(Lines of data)
● ● ● ●

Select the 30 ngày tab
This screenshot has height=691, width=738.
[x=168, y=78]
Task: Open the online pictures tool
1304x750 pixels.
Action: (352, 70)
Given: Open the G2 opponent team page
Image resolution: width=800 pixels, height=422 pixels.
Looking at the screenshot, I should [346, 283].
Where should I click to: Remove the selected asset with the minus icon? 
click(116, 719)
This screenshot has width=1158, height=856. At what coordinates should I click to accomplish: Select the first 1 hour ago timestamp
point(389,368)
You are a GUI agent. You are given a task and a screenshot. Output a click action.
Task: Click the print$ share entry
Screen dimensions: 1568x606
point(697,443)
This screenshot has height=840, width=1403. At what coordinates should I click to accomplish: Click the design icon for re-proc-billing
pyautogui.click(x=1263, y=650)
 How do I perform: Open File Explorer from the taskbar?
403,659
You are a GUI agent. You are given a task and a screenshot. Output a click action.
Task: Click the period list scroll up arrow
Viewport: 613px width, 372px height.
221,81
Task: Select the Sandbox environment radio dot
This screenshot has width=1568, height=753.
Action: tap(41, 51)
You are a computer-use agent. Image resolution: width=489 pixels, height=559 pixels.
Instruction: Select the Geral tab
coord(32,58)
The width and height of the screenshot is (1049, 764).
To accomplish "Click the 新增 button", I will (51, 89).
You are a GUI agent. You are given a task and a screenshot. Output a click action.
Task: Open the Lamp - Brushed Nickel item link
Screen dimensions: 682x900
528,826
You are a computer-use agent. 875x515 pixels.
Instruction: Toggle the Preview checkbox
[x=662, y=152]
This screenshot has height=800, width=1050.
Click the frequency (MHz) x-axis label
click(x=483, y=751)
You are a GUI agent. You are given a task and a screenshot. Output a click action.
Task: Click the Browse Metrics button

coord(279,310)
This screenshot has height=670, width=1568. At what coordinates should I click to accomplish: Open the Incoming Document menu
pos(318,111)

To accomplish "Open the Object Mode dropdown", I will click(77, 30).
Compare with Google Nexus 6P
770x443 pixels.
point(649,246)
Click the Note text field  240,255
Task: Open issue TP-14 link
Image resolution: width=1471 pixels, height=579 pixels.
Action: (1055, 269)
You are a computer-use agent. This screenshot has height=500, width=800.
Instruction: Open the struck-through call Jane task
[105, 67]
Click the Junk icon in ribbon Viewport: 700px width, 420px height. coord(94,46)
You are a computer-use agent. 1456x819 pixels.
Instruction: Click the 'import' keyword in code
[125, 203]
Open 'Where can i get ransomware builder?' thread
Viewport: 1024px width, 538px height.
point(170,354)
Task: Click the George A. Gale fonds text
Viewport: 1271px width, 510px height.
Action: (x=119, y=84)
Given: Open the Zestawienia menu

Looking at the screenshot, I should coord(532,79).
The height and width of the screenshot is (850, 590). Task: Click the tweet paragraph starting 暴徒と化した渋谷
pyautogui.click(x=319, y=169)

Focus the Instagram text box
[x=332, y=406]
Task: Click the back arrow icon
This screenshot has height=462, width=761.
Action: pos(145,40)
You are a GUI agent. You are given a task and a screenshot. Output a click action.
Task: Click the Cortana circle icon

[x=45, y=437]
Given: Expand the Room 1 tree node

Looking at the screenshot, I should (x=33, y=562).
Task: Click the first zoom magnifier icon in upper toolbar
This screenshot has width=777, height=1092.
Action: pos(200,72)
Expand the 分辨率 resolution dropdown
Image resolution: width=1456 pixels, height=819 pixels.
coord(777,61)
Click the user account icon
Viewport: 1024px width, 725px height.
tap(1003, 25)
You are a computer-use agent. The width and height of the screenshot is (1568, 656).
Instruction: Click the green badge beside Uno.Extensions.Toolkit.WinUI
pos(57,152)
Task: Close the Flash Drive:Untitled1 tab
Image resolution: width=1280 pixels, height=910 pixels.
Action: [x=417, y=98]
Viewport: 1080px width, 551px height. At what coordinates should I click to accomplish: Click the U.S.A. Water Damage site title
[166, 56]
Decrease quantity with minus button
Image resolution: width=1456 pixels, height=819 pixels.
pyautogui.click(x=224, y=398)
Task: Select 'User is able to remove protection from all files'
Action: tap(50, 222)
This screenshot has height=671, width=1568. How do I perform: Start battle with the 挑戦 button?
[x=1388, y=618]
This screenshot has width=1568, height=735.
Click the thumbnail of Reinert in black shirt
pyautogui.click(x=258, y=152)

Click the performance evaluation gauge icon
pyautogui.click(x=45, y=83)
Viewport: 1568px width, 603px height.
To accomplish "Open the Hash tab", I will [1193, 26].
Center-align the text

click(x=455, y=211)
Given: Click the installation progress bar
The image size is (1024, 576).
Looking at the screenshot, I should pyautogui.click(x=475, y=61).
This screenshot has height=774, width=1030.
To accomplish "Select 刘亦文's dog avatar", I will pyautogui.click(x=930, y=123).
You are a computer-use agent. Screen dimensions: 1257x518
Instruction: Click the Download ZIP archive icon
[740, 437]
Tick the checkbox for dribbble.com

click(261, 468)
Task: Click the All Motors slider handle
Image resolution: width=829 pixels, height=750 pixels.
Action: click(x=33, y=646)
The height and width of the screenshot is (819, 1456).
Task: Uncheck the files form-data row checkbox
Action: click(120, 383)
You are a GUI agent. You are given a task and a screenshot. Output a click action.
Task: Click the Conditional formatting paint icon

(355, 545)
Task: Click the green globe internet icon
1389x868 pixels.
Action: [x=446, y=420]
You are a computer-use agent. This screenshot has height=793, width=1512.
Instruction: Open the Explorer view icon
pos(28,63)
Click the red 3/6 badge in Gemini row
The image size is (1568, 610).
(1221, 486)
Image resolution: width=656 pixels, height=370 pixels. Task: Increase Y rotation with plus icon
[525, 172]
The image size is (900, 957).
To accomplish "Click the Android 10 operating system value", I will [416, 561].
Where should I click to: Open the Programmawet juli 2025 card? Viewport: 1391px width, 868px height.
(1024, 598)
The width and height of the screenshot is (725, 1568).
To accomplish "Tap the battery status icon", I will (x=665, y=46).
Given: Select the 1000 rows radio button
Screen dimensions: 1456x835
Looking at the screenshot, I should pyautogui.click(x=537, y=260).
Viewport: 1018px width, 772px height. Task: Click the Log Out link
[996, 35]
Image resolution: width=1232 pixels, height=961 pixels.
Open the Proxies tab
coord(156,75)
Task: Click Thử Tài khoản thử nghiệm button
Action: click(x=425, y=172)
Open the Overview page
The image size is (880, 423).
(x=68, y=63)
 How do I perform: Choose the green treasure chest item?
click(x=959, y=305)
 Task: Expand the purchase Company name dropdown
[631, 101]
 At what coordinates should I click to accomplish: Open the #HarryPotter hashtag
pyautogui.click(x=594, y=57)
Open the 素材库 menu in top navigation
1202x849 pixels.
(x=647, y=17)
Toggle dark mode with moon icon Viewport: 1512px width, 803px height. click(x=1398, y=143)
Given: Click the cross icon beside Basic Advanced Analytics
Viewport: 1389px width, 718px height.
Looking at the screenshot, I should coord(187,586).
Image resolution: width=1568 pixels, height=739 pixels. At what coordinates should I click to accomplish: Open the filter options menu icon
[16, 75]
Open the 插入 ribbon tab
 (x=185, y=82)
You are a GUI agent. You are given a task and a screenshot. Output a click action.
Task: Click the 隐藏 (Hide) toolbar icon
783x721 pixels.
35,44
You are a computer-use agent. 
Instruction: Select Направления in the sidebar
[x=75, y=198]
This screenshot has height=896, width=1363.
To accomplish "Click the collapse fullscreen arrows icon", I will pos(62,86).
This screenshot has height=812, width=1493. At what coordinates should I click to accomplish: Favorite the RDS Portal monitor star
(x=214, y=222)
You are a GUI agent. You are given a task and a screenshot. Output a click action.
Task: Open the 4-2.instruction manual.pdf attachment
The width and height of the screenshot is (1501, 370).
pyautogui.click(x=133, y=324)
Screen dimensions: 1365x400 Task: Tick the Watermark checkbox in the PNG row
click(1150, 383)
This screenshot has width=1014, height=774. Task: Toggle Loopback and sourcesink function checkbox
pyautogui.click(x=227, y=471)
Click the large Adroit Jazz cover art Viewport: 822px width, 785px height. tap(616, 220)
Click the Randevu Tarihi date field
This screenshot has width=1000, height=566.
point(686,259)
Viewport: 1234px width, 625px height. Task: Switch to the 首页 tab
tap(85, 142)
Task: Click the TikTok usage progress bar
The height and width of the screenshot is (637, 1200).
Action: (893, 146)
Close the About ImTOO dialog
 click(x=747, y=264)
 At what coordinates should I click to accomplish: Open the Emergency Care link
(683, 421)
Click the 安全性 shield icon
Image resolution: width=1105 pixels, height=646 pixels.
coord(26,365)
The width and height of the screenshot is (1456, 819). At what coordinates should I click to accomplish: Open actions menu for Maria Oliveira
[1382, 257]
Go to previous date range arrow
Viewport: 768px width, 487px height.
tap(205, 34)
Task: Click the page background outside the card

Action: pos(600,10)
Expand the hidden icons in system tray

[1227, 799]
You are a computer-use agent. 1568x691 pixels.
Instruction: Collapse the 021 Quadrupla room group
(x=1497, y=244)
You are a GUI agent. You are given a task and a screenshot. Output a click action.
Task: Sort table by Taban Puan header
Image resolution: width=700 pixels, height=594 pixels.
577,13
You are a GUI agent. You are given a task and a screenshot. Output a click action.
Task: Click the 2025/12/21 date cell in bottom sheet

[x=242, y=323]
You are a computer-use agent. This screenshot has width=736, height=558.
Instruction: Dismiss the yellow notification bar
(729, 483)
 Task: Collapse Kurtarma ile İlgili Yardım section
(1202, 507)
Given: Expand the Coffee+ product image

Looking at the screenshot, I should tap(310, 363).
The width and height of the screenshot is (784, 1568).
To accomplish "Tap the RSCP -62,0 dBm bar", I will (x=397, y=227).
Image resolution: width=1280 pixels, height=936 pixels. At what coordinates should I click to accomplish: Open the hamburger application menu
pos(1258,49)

● ● ● ●

# TASK
List every row above that contains the string "checkbox", matching its case exactly.

# RESPONSE
Instruction: Toggle the Preview checkbox
Tick the checkbox for dribbble.com
Task: Uncheck the files form-data row checkbox
Screen dimensions: 1365x400 Task: Tick the Watermark checkbox in the PNG row
This screenshot has width=1014, height=774. Task: Toggle Loopback and sourcesink function checkbox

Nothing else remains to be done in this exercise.